#### Task inputs ####
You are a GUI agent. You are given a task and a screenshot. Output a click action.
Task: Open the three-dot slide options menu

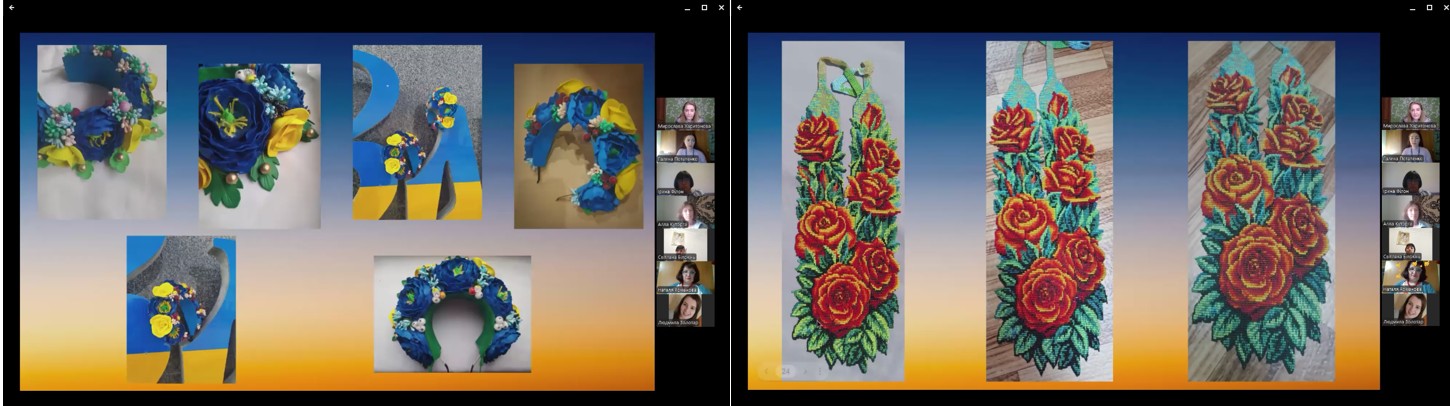tap(822, 371)
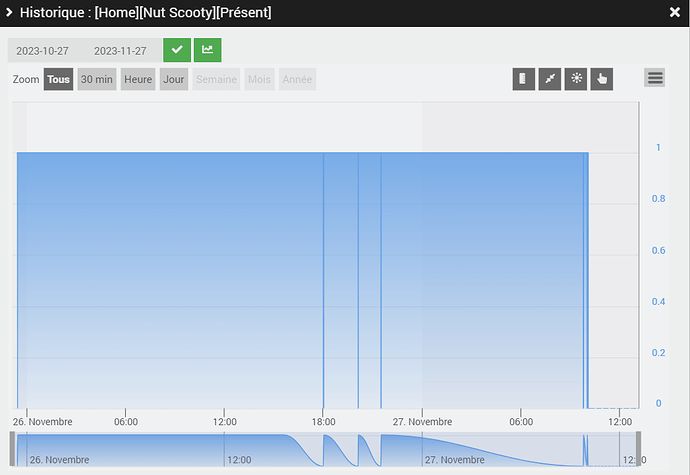Select the Heure zoom range
Screen dimensions: 690x475
point(138,79)
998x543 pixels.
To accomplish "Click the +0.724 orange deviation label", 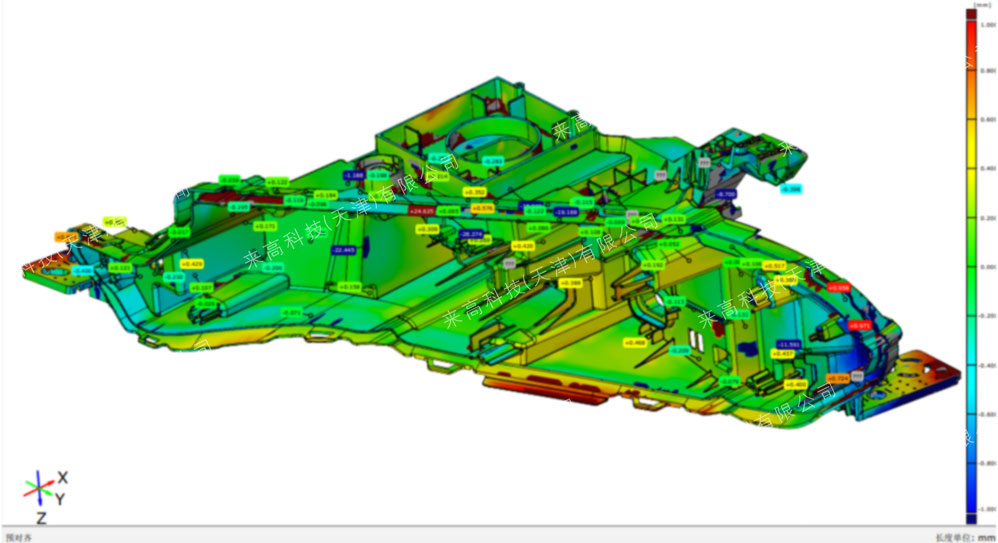I will pos(840,377).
####
Work instructions » Reproduce exactly, and only, the lines from the opening line of the listing above through the line holding "998x543 pixels.", minus the pictures.

Exercise response »
You are a GUI agent. You are given a task and a screenshot. Output a click action.
Task: Open the three-dot slide options menu

tap(822, 371)
Select the Heure zoom range
Screen dimensions: 690x475
point(138,79)
998x543 pixels.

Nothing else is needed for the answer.